PROBLEM TO SOLVE - Put everything in the items below, from the line containing "Where should I click to: Click the -0.3837" down to the line containing "coord(1331,203)", into a JSON list of strings with one string per line, skipping any blank lines.

EXTRACTED DATA -
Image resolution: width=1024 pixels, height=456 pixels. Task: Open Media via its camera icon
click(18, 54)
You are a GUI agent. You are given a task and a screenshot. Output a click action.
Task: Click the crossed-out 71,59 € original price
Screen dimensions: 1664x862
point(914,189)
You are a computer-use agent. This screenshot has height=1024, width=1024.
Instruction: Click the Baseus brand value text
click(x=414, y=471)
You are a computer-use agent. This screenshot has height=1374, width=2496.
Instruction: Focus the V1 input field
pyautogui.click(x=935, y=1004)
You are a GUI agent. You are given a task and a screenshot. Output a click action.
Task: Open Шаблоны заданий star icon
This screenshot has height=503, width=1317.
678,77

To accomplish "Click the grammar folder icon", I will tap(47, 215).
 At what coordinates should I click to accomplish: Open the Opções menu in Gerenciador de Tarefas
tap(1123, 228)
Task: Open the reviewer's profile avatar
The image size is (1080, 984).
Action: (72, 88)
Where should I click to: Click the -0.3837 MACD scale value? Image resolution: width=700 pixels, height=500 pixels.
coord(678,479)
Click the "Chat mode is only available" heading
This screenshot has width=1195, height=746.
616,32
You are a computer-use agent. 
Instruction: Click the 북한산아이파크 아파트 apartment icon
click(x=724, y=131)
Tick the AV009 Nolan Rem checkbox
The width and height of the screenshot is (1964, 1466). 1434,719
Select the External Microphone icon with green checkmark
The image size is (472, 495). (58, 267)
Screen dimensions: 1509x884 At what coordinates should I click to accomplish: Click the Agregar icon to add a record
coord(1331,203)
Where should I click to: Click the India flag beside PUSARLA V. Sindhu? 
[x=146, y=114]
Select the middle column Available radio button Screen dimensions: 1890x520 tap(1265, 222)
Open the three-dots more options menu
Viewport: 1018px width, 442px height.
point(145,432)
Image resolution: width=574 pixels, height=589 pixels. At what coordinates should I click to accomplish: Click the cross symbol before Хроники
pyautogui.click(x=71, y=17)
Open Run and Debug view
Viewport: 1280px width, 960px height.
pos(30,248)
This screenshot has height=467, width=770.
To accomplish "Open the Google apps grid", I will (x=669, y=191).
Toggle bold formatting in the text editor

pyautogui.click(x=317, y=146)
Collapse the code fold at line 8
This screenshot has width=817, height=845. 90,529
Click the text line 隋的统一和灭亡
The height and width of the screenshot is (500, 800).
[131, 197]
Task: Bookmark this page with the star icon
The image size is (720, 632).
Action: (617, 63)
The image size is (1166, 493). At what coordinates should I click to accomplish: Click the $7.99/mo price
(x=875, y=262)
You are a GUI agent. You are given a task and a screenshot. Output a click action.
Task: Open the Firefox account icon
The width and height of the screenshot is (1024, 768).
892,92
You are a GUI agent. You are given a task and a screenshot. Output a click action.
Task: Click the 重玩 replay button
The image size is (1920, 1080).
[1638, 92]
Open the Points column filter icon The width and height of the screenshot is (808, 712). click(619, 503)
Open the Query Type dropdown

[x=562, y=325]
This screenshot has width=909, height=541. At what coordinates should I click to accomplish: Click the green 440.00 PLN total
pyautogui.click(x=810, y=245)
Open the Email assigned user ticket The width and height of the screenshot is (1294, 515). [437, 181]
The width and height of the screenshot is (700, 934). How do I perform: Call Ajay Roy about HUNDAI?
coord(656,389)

ANSWER TO THIS EXERCISE -
[
  "Where should I click to: Click the -0.3837 MACD scale value? Image resolution: width=700 pixels, height=500 pixels.",
  "coord(678,479)",
  "Click the \"Chat mode is only available\" heading",
  "This screenshot has width=1195, height=746.",
  "616,32",
  "You are a computer-use agent. ",
  "Instruction: Click the 북한산아이파크 아파트 apartment icon",
  "click(x=724, y=131)",
  "Tick the AV009 Nolan Rem checkbox",
  "The width and height of the screenshot is (1964, 1466). 1434,719",
  "Select the External Microphone icon with green checkmark",
  "The image size is (472, 495). (58, 267)",
  "Screen dimensions: 1509x884 At what coordinates should I click to accomplish: Click the Agregar icon to add a record",
  "coord(1331,203)"
]